The rules for pepsin are shown in Table 10. Pepsin is an acid protease formed from the zymogen pepsinogen. The HIall rule uses the PROSITE pattern "PS00141" with the additional condition of the sequence coming from a eukaryotic species. The PROSITE pattern PS00141 is that for aspertate proteases, as expected. However, this pattern is designed for "Eukaryotic and viral aspartyl proteases active site(s)". Note that the HI rule is specific for eukaryotes. This is structurally significant as SCOP draws a distinction in the super-family "Acid Proteases" between the "Pepsin-like" family where all the structures crystallised so far have been eukaryotic (SCOP: duplication: consists of two similar barrel domains N-terminal: barrel, partly opened; n* = 6, S* = 10), and the "Retroviral protease family" (dimer of identical mono-domain chains, each containing (6,10) barrel). This distinction was automatically formed by HI. In the twilight zone the HIall rule correctly covers two proteins: SWISS-PROT: PEPC_PIG a pepsinogen  and SWISS-PROT: CHYM_FELCA a chymosin . There were no other clear pepsinogens in the twilight zone. The HIseq rule-set is interesting in the selectivity of the three separate rules. For s1 nearly a third of the positives covered by the first rule are direct pepsin hits (with EC number 126.96.36.199), while the main group in the positives covered by s3 are acid/aspartic protease precursors. The second part of the rule does not seem to have any tendency towards any particular pepsin group. The emphasis in s1 on SER-SER and GLY-SER residue pairs is intriguing and may have something to do with low pH stability. The HIseq rule-set is not very effective in the twilight zone covering three example SAS2_YEAST (a SAS2 protein), YJ83_MYCTU (a hypothetical pe-pgrs family protein) and PDR5_YEAST (a possible ABC transport protein).
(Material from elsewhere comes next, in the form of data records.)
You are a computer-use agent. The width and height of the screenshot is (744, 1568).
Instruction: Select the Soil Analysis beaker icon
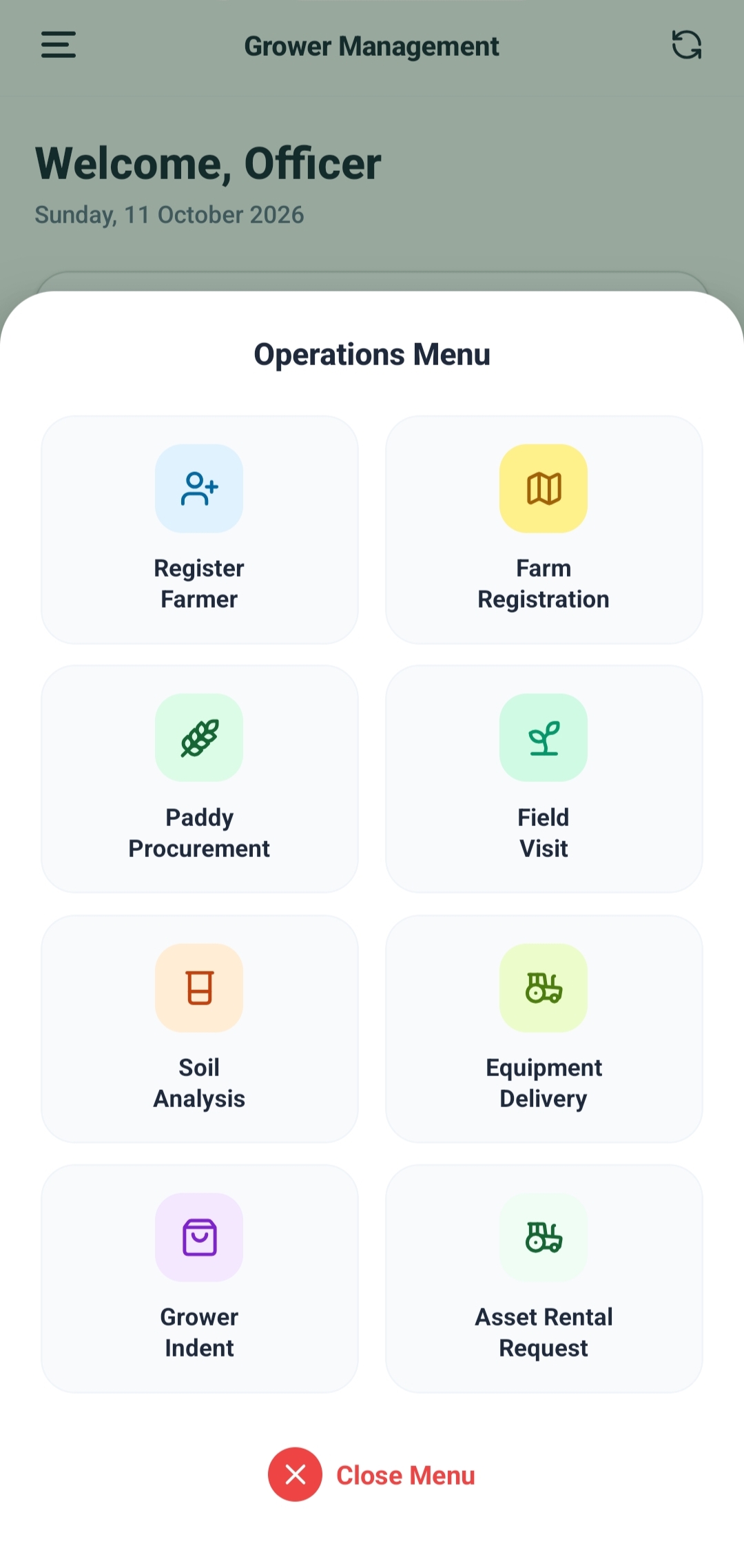[x=199, y=988]
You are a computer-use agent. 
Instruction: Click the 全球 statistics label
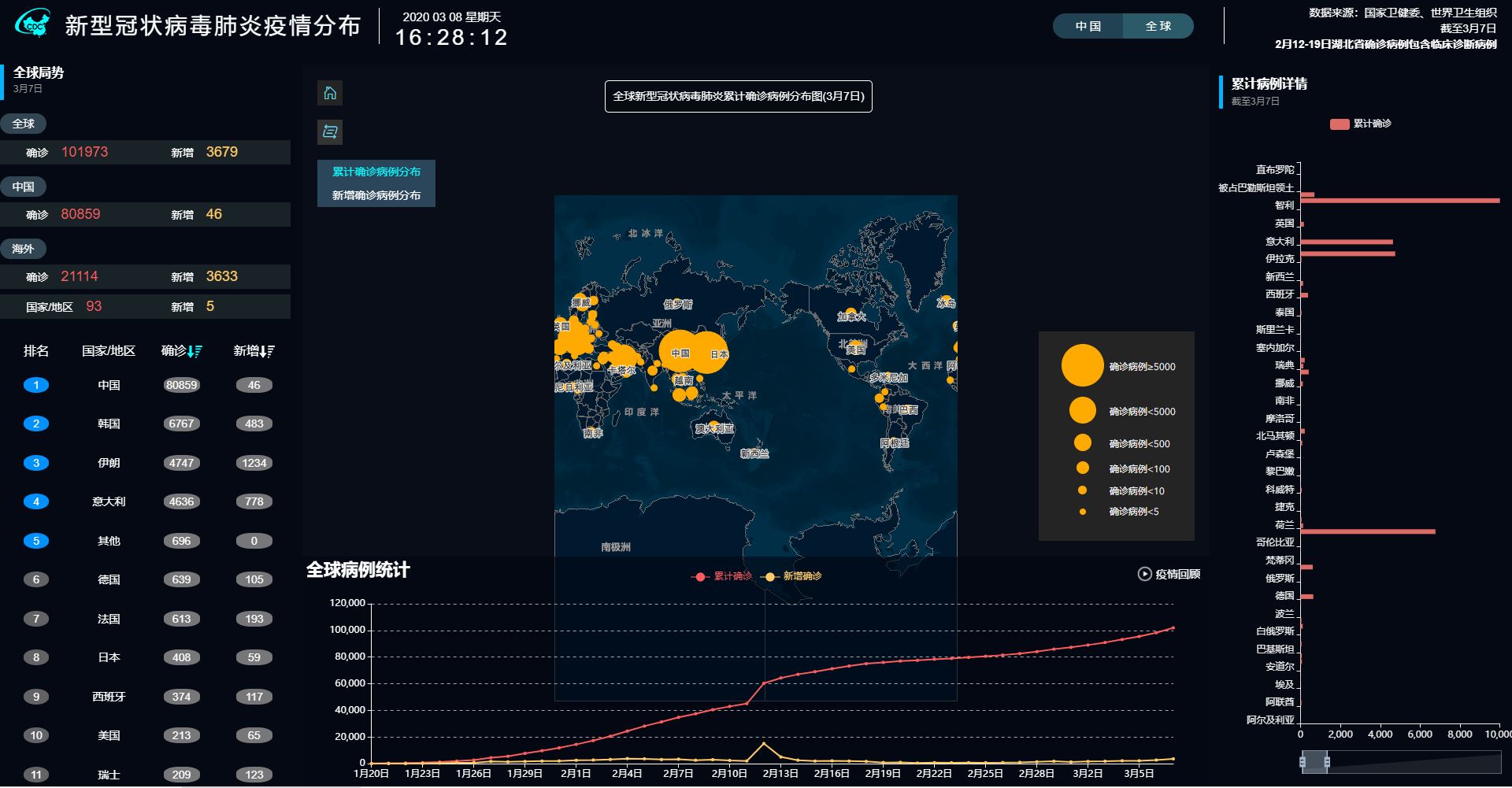23,124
To make the HI method generally available we have developed a web/email server http://www.aber.ac.uk/~phiwww/hi_V2/. To the best of our knowledge this is the first bioinformatics server providing an ILP service. The server is a simple HTML form, supplying the desired information to a CGI-Perl script. The user has the opportunity to select the parameters of the initial PSI-BLAST search, like inclusion E-value, maximum E-value to be reported, number of PSI-BLAST iterations, and if a low complexity sequence filter should be used. The user is also offered the possibility to select a different E-value to divide between positive examples and examples in the twilight zone. In the induction step, it is possible to select which descriptors to use in the induction, as well as ILP specific options, like the minimum number of positive examples required and the percentage of noise allowed.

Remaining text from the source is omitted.